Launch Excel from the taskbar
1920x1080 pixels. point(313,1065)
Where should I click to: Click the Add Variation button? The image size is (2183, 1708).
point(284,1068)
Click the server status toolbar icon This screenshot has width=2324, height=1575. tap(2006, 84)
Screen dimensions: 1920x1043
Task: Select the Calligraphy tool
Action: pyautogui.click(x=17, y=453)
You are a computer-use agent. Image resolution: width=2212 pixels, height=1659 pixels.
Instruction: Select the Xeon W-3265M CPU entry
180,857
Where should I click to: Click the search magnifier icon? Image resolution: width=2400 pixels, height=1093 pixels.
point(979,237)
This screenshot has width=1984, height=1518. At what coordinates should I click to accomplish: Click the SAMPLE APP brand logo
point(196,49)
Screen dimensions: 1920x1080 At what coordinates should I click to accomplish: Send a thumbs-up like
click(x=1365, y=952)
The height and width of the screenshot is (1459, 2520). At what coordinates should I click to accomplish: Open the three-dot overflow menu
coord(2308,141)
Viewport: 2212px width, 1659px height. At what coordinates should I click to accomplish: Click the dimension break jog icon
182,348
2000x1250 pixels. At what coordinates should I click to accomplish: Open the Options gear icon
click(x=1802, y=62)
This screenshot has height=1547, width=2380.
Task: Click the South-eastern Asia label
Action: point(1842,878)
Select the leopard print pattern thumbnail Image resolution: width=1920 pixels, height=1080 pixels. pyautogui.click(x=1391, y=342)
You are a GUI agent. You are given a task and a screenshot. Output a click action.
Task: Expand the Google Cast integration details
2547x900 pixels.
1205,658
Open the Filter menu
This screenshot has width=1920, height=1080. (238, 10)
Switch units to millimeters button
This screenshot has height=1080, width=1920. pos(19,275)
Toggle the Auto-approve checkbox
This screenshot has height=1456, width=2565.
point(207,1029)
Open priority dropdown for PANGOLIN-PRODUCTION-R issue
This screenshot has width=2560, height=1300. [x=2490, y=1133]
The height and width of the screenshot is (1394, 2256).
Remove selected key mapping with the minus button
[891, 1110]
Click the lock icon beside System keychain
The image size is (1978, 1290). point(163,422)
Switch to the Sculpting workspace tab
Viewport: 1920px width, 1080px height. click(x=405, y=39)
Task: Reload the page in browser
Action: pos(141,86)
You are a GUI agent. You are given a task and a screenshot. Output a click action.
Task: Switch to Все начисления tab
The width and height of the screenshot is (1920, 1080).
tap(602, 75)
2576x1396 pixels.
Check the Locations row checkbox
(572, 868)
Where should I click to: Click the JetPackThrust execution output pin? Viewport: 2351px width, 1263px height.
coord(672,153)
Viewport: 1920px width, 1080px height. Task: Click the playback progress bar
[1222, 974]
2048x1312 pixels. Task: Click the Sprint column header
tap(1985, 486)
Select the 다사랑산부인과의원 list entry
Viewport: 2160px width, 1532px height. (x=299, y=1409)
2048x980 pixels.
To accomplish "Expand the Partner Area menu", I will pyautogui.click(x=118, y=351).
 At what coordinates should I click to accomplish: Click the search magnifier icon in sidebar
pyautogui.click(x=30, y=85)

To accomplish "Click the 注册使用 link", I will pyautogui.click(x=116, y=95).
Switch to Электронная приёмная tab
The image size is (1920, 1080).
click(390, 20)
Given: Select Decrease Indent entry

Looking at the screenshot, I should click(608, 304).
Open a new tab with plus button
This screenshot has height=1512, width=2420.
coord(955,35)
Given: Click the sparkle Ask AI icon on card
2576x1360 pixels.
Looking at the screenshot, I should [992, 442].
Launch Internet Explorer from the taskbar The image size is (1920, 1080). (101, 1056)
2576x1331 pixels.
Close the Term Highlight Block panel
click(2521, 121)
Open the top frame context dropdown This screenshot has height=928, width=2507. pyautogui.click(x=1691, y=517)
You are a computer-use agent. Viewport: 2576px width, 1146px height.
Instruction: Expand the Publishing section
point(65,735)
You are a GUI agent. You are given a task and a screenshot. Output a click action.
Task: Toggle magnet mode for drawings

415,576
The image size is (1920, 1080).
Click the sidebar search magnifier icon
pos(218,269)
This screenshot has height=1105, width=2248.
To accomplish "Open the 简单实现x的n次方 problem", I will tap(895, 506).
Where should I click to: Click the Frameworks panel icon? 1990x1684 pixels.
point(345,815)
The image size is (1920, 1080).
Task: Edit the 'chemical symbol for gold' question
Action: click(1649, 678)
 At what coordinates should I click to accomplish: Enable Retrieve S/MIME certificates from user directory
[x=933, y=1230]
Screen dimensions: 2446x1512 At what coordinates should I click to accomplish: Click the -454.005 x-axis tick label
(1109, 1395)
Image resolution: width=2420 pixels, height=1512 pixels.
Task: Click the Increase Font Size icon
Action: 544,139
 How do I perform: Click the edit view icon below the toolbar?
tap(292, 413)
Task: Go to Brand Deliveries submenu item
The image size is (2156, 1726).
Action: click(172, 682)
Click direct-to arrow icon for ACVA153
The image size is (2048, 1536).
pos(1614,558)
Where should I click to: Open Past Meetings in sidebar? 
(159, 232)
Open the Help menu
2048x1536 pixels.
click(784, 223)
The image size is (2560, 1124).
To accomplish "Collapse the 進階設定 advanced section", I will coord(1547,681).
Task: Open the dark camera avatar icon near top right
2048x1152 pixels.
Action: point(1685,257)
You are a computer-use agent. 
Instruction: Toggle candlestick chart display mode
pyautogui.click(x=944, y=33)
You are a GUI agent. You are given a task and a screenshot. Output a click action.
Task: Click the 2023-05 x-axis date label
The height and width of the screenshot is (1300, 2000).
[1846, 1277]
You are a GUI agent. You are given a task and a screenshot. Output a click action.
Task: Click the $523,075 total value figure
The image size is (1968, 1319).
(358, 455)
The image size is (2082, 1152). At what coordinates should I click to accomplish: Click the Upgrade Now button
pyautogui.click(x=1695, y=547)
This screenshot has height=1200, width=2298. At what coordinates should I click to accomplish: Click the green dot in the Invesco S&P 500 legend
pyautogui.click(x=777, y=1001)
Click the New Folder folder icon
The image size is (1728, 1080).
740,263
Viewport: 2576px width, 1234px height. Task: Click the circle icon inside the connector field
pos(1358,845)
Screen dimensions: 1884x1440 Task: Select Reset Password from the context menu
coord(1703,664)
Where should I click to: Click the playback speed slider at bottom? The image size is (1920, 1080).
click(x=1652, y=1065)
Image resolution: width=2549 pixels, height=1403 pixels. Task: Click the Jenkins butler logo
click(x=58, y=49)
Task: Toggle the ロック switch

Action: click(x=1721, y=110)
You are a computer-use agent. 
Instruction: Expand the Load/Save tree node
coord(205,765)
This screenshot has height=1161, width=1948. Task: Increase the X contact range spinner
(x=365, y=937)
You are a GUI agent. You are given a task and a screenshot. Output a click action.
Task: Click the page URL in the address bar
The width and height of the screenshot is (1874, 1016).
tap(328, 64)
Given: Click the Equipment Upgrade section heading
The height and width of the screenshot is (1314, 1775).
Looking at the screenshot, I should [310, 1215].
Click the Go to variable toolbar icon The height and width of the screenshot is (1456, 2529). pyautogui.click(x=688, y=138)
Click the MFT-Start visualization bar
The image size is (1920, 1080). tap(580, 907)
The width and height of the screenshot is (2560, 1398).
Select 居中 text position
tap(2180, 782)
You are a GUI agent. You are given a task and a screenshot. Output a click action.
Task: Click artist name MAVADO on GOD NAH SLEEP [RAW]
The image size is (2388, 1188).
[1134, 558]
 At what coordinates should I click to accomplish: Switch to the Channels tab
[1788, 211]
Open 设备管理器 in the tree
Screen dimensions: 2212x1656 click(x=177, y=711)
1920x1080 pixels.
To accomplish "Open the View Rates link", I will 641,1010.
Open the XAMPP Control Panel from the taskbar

● ● ●

Copy all data exactly, start to finish.

Launch Excel from the taskbar
1920x1080 pixels. point(313,1065)
Where should I click to: Click the Add Variation button? The image size is (2183, 1708).
point(284,1068)
Click the server status toolbar icon This screenshot has width=2324, height=1575. tap(2006, 84)
Screen dimensions: 1920x1043
Task: Select the Calligraphy tool
Action: pyautogui.click(x=17, y=453)
You are a computer-use agent. Image resolution: width=2212 pixels, height=1659 pixels.
Instruction: Select the Xeon W-3265M CPU entry
180,857
Where should I click to: Click the search magnifier icon? Image resolution: width=2400 pixels, height=1093 pixels.
point(979,237)
This screenshot has width=1984, height=1518. At what coordinates should I click to accomplish: Click the SAMPLE APP brand logo
point(196,49)
Screen dimensions: 1920x1080 At what coordinates should I click to accomplish: Send a thumbs-up like
click(x=1365, y=952)
The height and width of the screenshot is (1459, 2520). At what coordinates should I click to accomplish: Open the three-dot overflow menu
coord(2308,141)
Viewport: 2212px width, 1659px height. At what coordinates should I click to accomplish: Click the dimension break jog icon
182,348
2000x1250 pixels. At what coordinates should I click to accomplish: Open the Options gear icon
click(x=1802, y=62)
This screenshot has height=1547, width=2380.
Task: Click the South-eastern Asia label
Action: point(1842,878)
Select the leopard print pattern thumbnail Image resolution: width=1920 pixels, height=1080 pixels. pyautogui.click(x=1391, y=342)
You are a GUI agent. You are given a task and a screenshot. Output a click action.
Task: Expand the Google Cast integration details
2547x900 pixels.
1205,658
Open the Filter menu
This screenshot has width=1920, height=1080. (238, 10)
Switch units to millimeters button
This screenshot has height=1080, width=1920. pos(19,275)
Toggle the Auto-approve checkbox
This screenshot has height=1456, width=2565.
point(207,1029)
Open priority dropdown for PANGOLIN-PRODUCTION-R issue
This screenshot has width=2560, height=1300. [x=2490, y=1133]
The height and width of the screenshot is (1394, 2256).
Remove selected key mapping with the minus button
[891, 1110]
Click the lock icon beside System keychain
The image size is (1978, 1290). point(163,422)
Switch to the Sculpting workspace tab
Viewport: 1920px width, 1080px height. click(x=405, y=39)
Task: Reload the page in browser
Action: pos(141,86)
You are a GUI agent. You are given a task and a screenshot. Output a click action.
Task: Switch to Все начисления tab
The width and height of the screenshot is (1920, 1080).
tap(602, 75)
2576x1396 pixels.
Check the Locations row checkbox
(572, 868)
Where should I click to: Click the JetPackThrust execution output pin? Viewport: 2351px width, 1263px height.
coord(672,153)
Viewport: 1920px width, 1080px height. Task: Click the playback progress bar
[1222, 974]
2048x1312 pixels. Task: Click the Sprint column header
tap(1985, 486)
Select the 다사랑산부인과의원 list entry
Viewport: 2160px width, 1532px height. (x=299, y=1409)
2048x980 pixels.
To accomplish "Expand the Partner Area menu", I will pyautogui.click(x=118, y=351).
 At what coordinates should I click to accomplish: Click the search magnifier icon in sidebar
pyautogui.click(x=30, y=85)

To accomplish "Click the 注册使用 link", I will pyautogui.click(x=116, y=95).
Switch to Электронная приёмная tab
The image size is (1920, 1080).
click(390, 20)
Given: Select Decrease Indent entry

Looking at the screenshot, I should click(608, 304).
Open a new tab with plus button
This screenshot has height=1512, width=2420.
coord(955,35)
Given: Click the sparkle Ask AI icon on card
2576x1360 pixels.
Looking at the screenshot, I should [992, 442].
Launch Internet Explorer from the taskbar The image size is (1920, 1080). (101, 1056)
2576x1331 pixels.
Close the Term Highlight Block panel
click(2521, 121)
Open the top frame context dropdown This screenshot has height=928, width=2507. pyautogui.click(x=1691, y=517)
You are a computer-use agent. Viewport: 2576px width, 1146px height.
Instruction: Expand the Publishing section
point(65,735)
You are a GUI agent. You are given a task and a screenshot. Output a click action.
Task: Toggle magnet mode for drawings

415,576
The image size is (1920, 1080).
Click the sidebar search magnifier icon
pos(218,269)
This screenshot has height=1105, width=2248.
To accomplish "Open the 简单实现x的n次方 problem", I will tap(895, 506).
Where should I click to: Click the Frameworks panel icon? 1990x1684 pixels.
point(345,815)
The image size is (1920, 1080).
Task: Edit the 'chemical symbol for gold' question
Action: click(1649, 678)
 At what coordinates should I click to accomplish: Enable Retrieve S/MIME certificates from user directory
[x=933, y=1230]
Screen dimensions: 2446x1512 At what coordinates should I click to accomplish: Click the -454.005 x-axis tick label
(1109, 1395)
Image resolution: width=2420 pixels, height=1512 pixels.
Task: Click the Increase Font Size icon
Action: 544,139
 How do I perform: Click the edit view icon below the toolbar?
tap(292, 413)
Task: Go to Brand Deliveries submenu item
The image size is (2156, 1726).
Action: click(172, 682)
Click direct-to arrow icon for ACVA153
The image size is (2048, 1536).
pos(1614,558)
Where should I click to: Open Past Meetings in sidebar? 
(159, 232)
Open the Help menu
2048x1536 pixels.
click(784, 223)
The image size is (2560, 1124).
To accomplish "Collapse the 進階設定 advanced section", I will coord(1547,681).
Task: Open the dark camera avatar icon near top right
2048x1152 pixels.
Action: point(1685,257)
You are a computer-use agent. 
Instruction: Toggle candlestick chart display mode
pyautogui.click(x=944, y=33)
You are a GUI agent. You are given a task and a screenshot. Output a click action.
Task: Click the 2023-05 x-axis date label
The height and width of the screenshot is (1300, 2000).
[1846, 1277]
You are a GUI agent. You are given a task and a screenshot. Output a click action.
Task: Click the $523,075 total value figure
The image size is (1968, 1319).
(358, 455)
The image size is (2082, 1152). At what coordinates should I click to accomplish: Click the Upgrade Now button
pyautogui.click(x=1695, y=547)
This screenshot has height=1200, width=2298. At what coordinates should I click to accomplish: Click the green dot in the Invesco S&P 500 legend
pyautogui.click(x=777, y=1001)
Click the New Folder folder icon
The image size is (1728, 1080).
740,263
Viewport: 2576px width, 1234px height. Task: Click the circle icon inside the connector field
pos(1358,845)
Screen dimensions: 1884x1440 Task: Select Reset Password from the context menu
coord(1703,664)
Where should I click to: Click the playback speed slider at bottom? The image size is (1920, 1080).
click(x=1652, y=1065)
Image resolution: width=2549 pixels, height=1403 pixels. Task: Click the Jenkins butler logo
click(x=58, y=49)
Task: Toggle the ロック switch

Action: click(x=1721, y=110)
You are a computer-use agent. 
Instruction: Expand the Load/Save tree node
coord(205,765)
This screenshot has height=1161, width=1948. Task: Increase the X contact range spinner
(x=365, y=937)
You are a GUI agent. You are given a task and a screenshot. Output a click action.
Task: Click the page URL in the address bar
The width and height of the screenshot is (1874, 1016).
tap(328, 64)
Given: Click the Equipment Upgrade section heading
The height and width of the screenshot is (1314, 1775).
Looking at the screenshot, I should [310, 1215].
Click the Go to variable toolbar icon The height and width of the screenshot is (1456, 2529). pyautogui.click(x=688, y=138)
Click the MFT-Start visualization bar
The image size is (1920, 1080). tap(580, 907)
The width and height of the screenshot is (2560, 1398).
Select 居中 text position
tap(2180, 782)
You are a GUI agent. You are given a task and a screenshot. Output a click action.
Task: Click artist name MAVADO on GOD NAH SLEEP [RAW]
The image size is (2388, 1188).
[1134, 558]
 At what coordinates should I click to accomplish: Switch to the Channels tab
[1788, 211]
Open 设备管理器 in the tree
Screen dimensions: 2212x1656 click(x=177, y=711)
1920x1080 pixels.
To accomplish "Open the View Rates link", I will 641,1010.
Open the XAMPP Control Panel from the taskbar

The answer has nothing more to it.